The treaty that regulates ARIPO trademarks is the Banjul Protocol on Marks. Eleven countries can be covered through an ARIPO trademark registration (Botswana, Eswatini, Lesotho, Liberia, Malawi, Mozambique, Namibia, São Tomé and Príncipe, Uganda, Tanzania, and Zimbabwe).
On May 4 2021, ARIPO announced that the Gambia will be the 12th trademark member country, and will join the Banjul Protocol on Marks with effect from August 3 2021. What this means is that as of August 3 2021, trademark owners will be able to designate the Gambia in an ARIPO trademark application.
Yet trademark owners should be wary. The Gambia is what is sometimes known as a ‘British law country’. The effect of this is that international treaties do not become part of the Gambian law until such time as they are specifically enacted in local legislation.
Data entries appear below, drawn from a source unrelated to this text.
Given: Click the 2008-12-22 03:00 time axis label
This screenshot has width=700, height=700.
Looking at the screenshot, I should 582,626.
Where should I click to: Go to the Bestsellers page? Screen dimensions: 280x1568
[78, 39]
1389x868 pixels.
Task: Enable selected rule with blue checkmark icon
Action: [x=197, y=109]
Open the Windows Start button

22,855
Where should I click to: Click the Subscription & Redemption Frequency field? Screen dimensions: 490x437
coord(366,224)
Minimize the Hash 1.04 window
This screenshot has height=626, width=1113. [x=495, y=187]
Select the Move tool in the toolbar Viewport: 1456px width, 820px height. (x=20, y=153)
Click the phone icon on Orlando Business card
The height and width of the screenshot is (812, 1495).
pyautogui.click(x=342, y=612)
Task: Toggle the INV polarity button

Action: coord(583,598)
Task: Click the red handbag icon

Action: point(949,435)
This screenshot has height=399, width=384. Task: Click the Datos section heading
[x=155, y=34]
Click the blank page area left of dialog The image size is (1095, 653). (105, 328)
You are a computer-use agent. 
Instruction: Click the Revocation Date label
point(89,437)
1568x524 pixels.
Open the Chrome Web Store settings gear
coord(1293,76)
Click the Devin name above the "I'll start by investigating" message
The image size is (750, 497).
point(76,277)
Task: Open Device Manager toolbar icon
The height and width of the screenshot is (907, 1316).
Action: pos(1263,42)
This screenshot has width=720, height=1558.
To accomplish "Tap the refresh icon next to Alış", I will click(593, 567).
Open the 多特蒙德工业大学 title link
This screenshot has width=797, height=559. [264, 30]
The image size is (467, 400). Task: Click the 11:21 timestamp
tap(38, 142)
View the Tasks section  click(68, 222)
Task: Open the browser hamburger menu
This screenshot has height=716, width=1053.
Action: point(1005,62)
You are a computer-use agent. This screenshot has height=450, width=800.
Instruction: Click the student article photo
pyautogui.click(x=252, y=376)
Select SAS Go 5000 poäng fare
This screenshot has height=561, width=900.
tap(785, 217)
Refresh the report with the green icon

The Banjul Protocol on Marks has not been incorporated in any legislation in the Gambia, and this means that any designation of the Gambia in an ARIPO trademark application will have no effect. Purported trademark registrations will be open to attack.
It is worth noting that there is a draft law in the Gambia that does incorporate the Banjul Protocol into the Gambian law (An Act to Repeal The Industrial Property Act 2007, see Section 61(13)). It is not known when this will come into effect, although local sources are hopeful that the bill will be tabled at the next sitting of the National Assembly and that it will be enacted before August 3 2021. Until such a time when the draft law is in force, the safest course for trademark owners will be to use the national trademark system.